Microsoft confirms Massive closure

In-game ad division to be gone by year's end; technology to be used in Microsoft-owned businesses like Xbox Live and MSN Games.


Four years after Microsoft purchased in-game ad firm Massive in a reported $200 million to $400 million deal, the Xbox 360 maker is shutting down the business. In a post on the Microsoft Advertising blog, community manager Rik van der Kooi confirmed the closure, which was first reported by Adweek earlier this month.

If publishers want truck and taco ads in their games from now on, they'll have to do it themselves.
If publishers want truck and taco ads in their games from now on, they'll have to do it themselves.

While Microsoft is shutting down the service that worked with third-party publishers to put up dynamically changing ads, it will still attempt to salvage some value from its acquisition. According to the blog post, Microsoft will be taking the Massive technology and incorporating it into its own properties on Xbox Live and MSN Games.

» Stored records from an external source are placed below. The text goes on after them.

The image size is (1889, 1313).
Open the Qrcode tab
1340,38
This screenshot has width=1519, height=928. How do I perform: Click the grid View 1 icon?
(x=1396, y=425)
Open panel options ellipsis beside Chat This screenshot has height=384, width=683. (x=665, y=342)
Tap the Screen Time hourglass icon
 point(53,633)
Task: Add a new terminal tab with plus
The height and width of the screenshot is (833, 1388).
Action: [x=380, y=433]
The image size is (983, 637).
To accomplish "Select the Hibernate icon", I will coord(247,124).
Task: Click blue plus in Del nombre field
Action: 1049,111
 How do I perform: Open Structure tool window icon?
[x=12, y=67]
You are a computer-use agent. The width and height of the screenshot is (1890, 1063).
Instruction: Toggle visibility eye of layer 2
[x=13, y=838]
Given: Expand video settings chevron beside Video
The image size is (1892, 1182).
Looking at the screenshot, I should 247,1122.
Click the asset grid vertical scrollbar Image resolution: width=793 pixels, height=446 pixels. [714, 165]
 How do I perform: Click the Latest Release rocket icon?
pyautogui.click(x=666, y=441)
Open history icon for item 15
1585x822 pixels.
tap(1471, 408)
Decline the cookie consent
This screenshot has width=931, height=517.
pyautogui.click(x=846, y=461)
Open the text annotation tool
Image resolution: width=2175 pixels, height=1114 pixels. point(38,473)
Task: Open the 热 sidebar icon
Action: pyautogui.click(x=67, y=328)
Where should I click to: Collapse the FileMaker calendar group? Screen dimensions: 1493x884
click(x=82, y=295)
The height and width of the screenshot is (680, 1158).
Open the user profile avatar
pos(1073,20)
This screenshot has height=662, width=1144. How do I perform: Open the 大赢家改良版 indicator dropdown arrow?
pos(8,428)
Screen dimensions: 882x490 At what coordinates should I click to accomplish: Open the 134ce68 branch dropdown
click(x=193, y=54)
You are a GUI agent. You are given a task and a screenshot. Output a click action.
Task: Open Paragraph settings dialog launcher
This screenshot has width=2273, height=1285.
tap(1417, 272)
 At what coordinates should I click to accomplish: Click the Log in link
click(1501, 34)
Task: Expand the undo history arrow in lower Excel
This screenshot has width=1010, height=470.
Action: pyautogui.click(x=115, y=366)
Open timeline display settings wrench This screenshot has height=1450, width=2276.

"In the future, game-oriented advertisers will find it easier to do business with all Microsoft properties with a singular focus, unified sales force and unique advertising opportunities across a suite of gaming properties," van der Kooi wrote.

The blog post did not address the reasons for the closure given in the Adweek report. The trade publication blamed Massive's closure on two big factors. First was Xbox Live, which it said Microsoft was favoring because unlike with Massive, Live's ad revenues didn't need to be shared with third-party publishers. The second reason given was one of those third-party publishers--Electronic Arts--decided to take all of its own in-game ads in house earlier this year, thereby depriving Massive of a large chunk of its business.

Massive will continue to work with existing third-party partners through the end of the year, when the brand will be terminated.